U.S. Territories and Health Care Disparities During COVID-19

Visiting Lecturer in Law Neil Weare ’08 and Law School students Mary Charlotte Carroll ’20, and Rosa Hayes ’20 have published an article on the American Constitutional Society’s “Expert Forum” blog discussing the federal government’s discrimination against U.S. citizens who reside in U.S. territories in its provision of life-sustaining benefits.

The piece explains how denying federal Supplemental Security Income (SSI) and limiting Medicaid funding harms the territories, especially in the context of the COVID-19 crisis. It combines observations of the territories’ current health care situation with legal history to present a contemporary critique of the Insular Cases and the territorial incorporation doctrine that sanctions plenary congressional authority over the territories.

“The Supreme Court relied on explicitly racist justifications when it invented the territorial incorporation doctrine in the Insular Cases,” said Hayes. “Despite this history, federal courts continue to invoke and rely on the doctrine to limit the availability of fundamental constitutional rights to U.S. citizens who reside in territories.” 

The issues are timely in light of a recent First Circuit decision that held SSI discrimination against a resident of Puerto Rico unconstitutional. Additionally, a pending Supreme Court case, Financial Oversight and Management Board for Puerto Rico v. Aurelius Investment, LLC, concerns the constitutionality of federal oversight over Puerto Rico’s debt crisis and has implications for Puerto Rico’s ability to govern itself democratically going forward.

“The U.S. government discriminates against its own citizens living in the territories on every level, from federal benefits to voting rights,” said Carroll. “The COVID-19 pandemic illustrates why treating residents of U.S. territories differently — and worse — than citizens on the mainland is unacceptable.”

Weare is the president and founder of Equally American, a nonprofit focused on achieving equal rights for Americans living in U.S. territories, and has been a visiting lecturer at the Law School for the spring 2020 semester.
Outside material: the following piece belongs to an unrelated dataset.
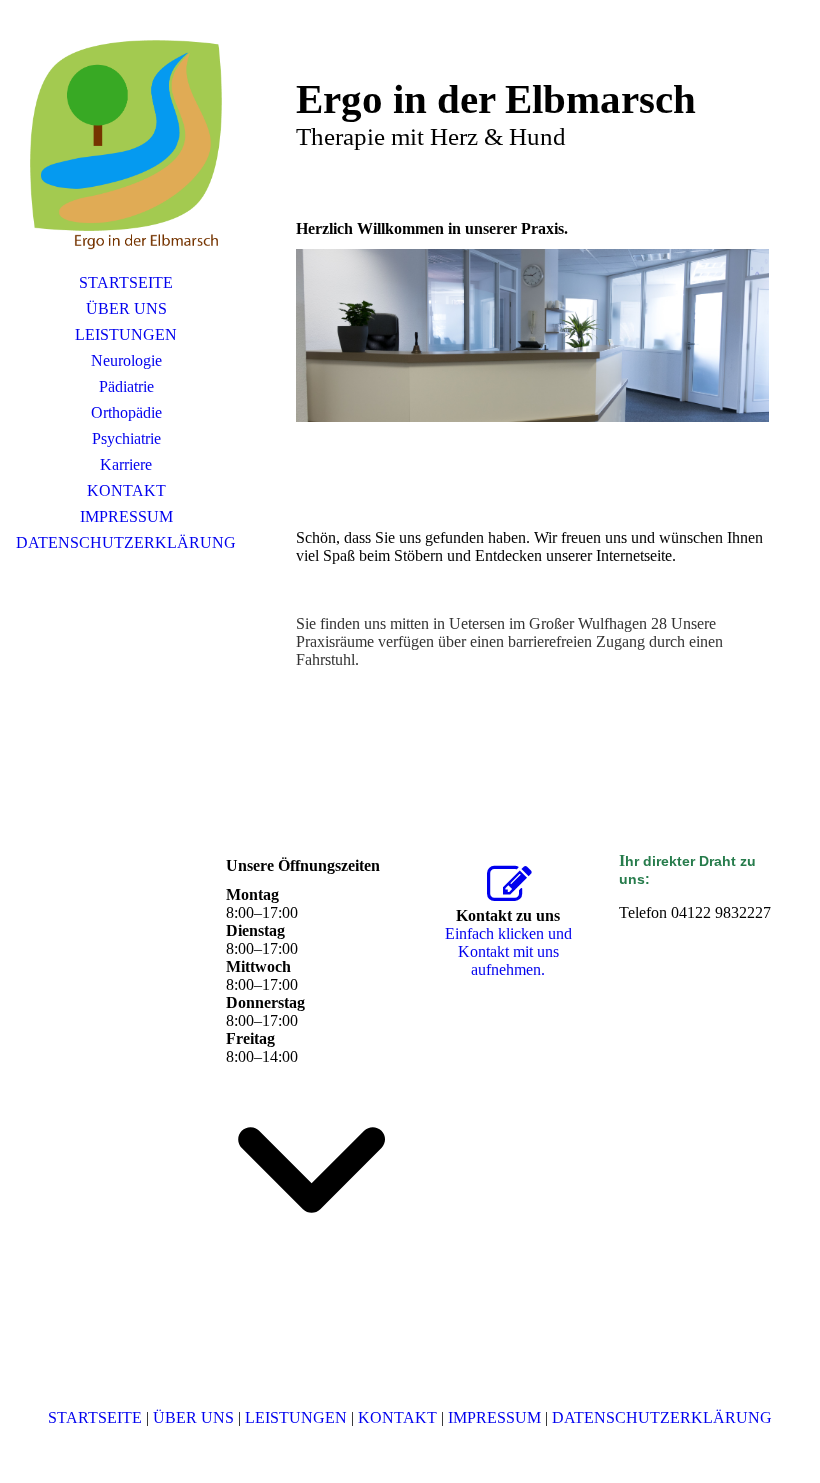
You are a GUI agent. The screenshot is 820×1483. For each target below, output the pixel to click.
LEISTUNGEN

Carroll and Hayes are students in Weare’s class, Law of Territories. As part of their final project for the class, the two traveled to the U.S. Virgin Islands to interview health care providers and government officials about the state of Medicaid and SSI policy in the territory, and to conduct outreach to affected citizens. The Oscar M. Ruebhausen Fund at Yale Law School supported their research.